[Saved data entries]
⟨
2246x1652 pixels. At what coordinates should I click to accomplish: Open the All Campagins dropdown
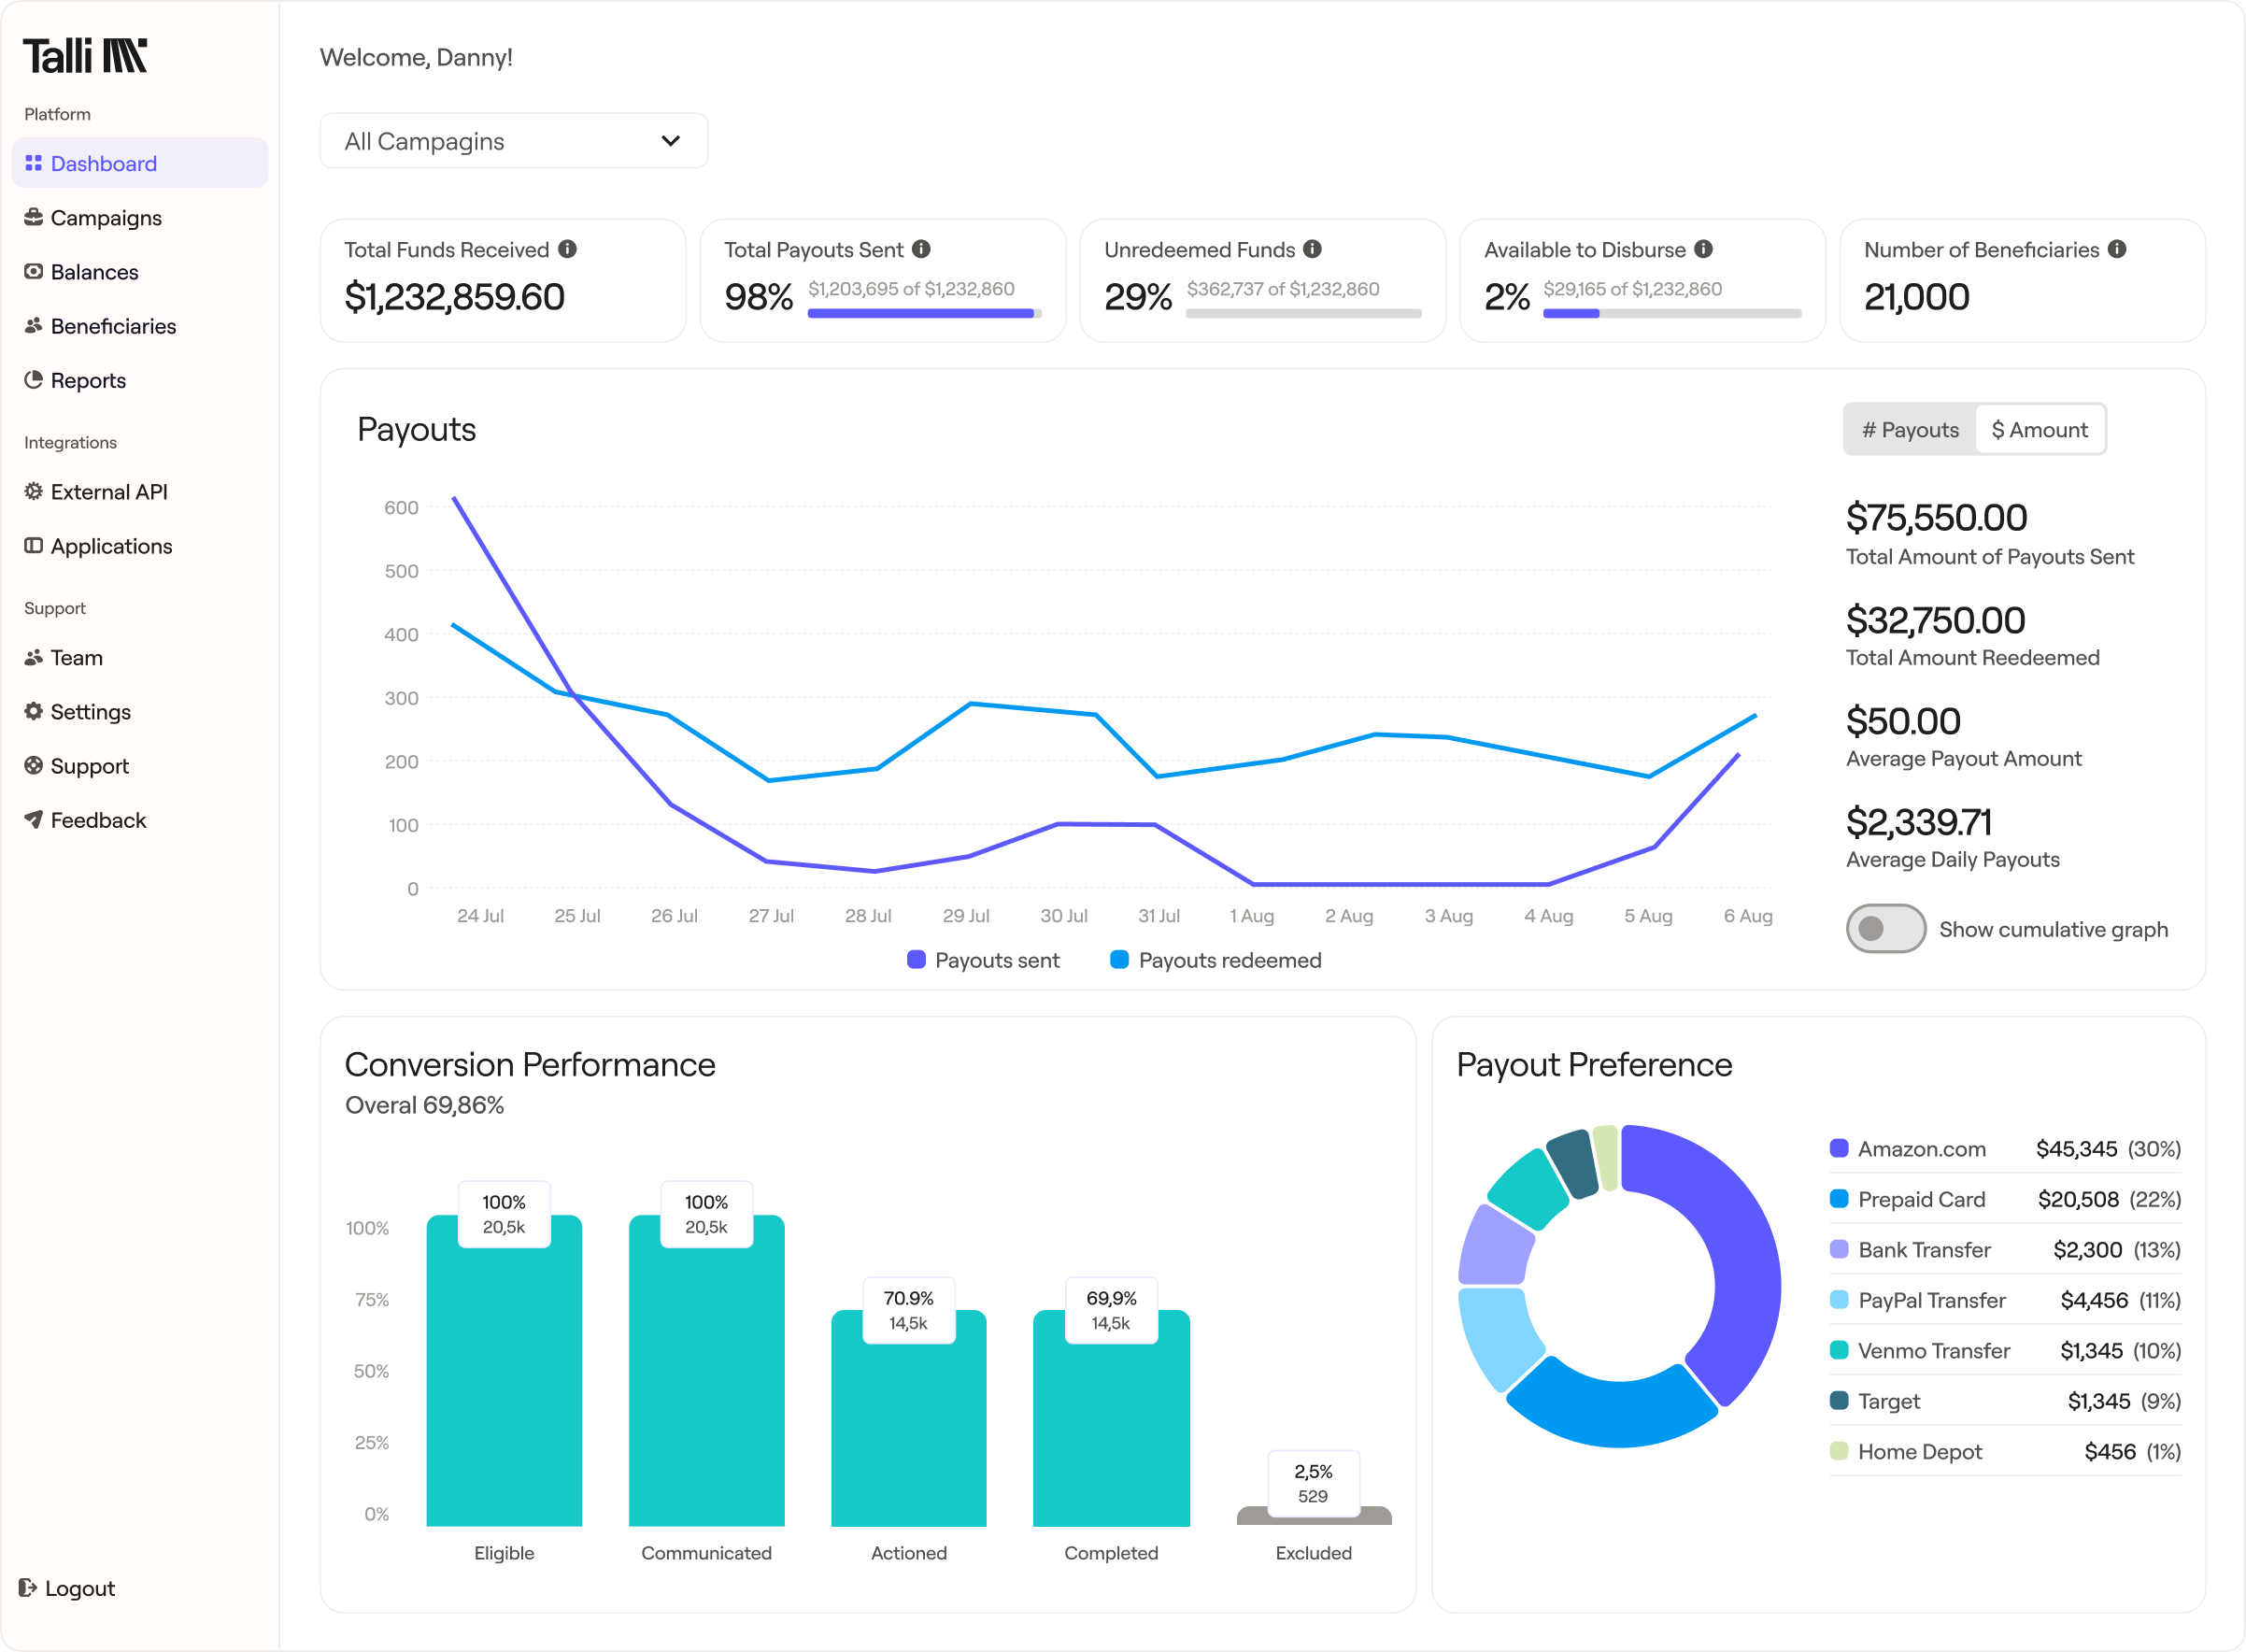[513, 141]
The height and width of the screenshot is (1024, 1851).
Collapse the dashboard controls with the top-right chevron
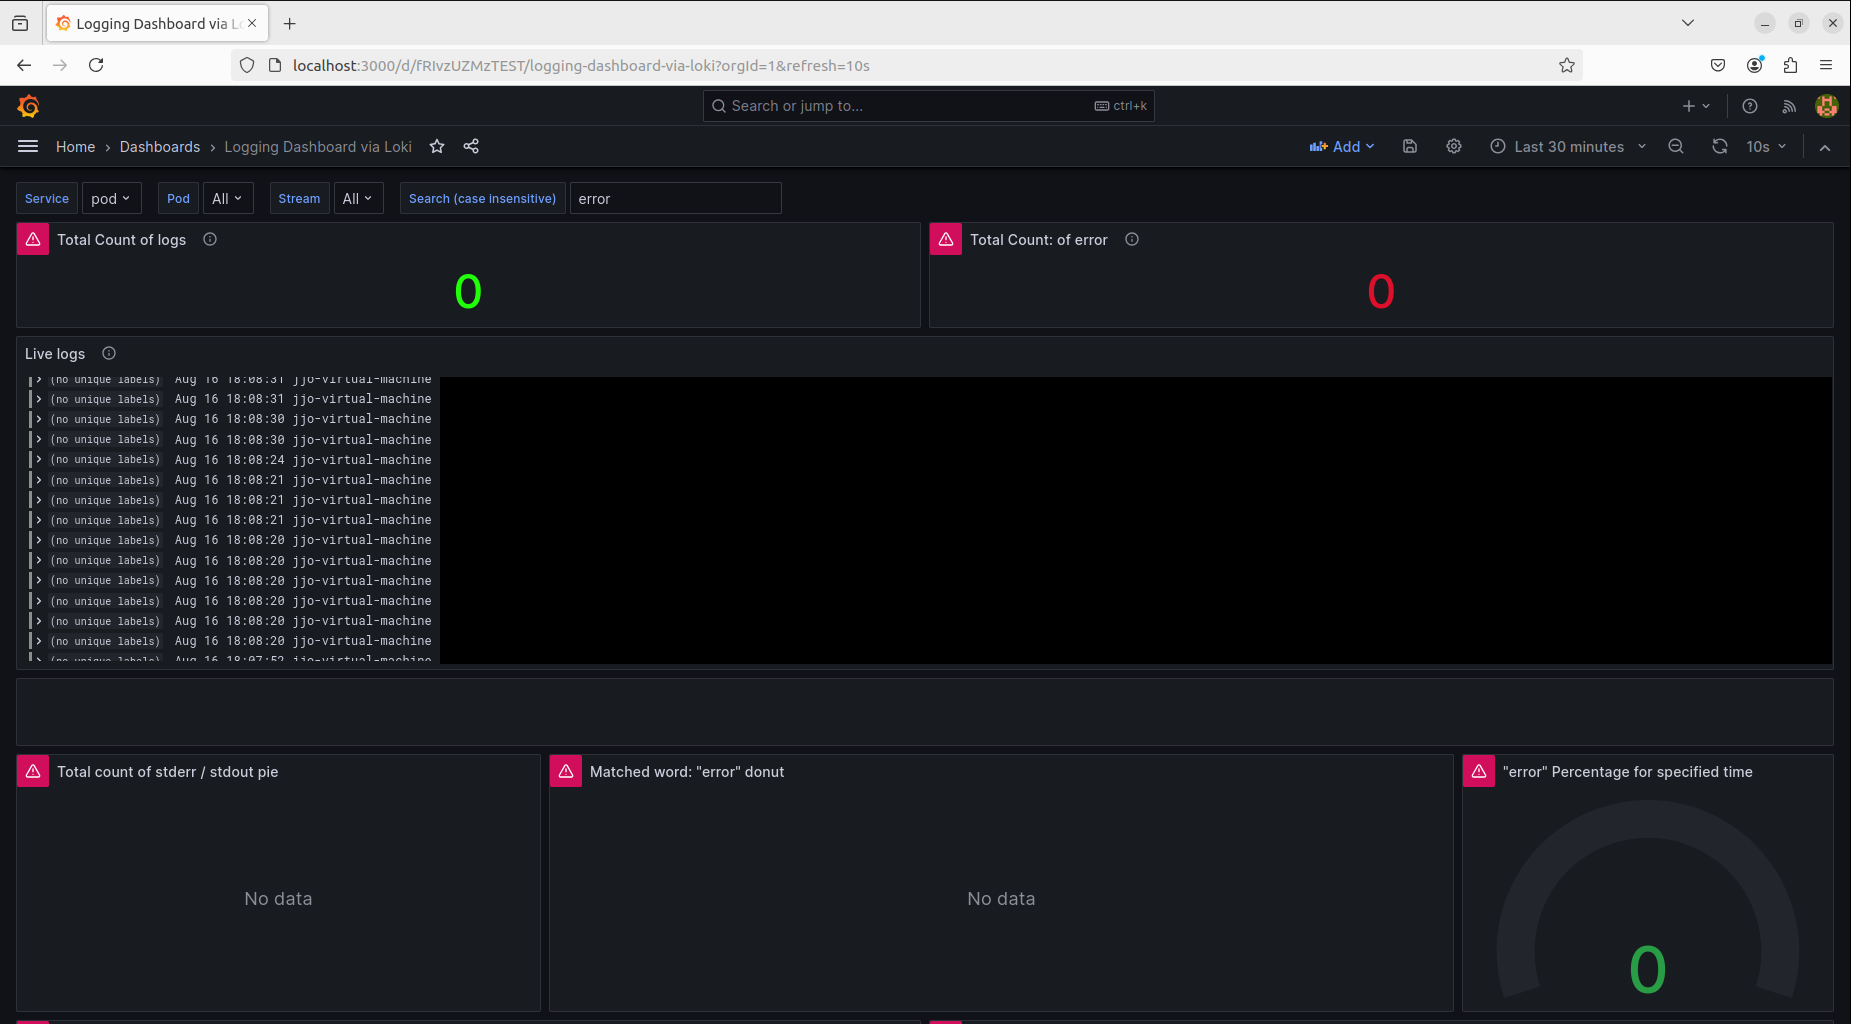tap(1825, 146)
⟩
Please output the entries above exactly, leaving out every picture.

2246x1652 pixels. At what coordinates should I click to accomplish: Open the All Campagins dropdown
[513, 141]
The height and width of the screenshot is (1024, 1851).
Collapse the dashboard controls with the top-right chevron
tap(1825, 146)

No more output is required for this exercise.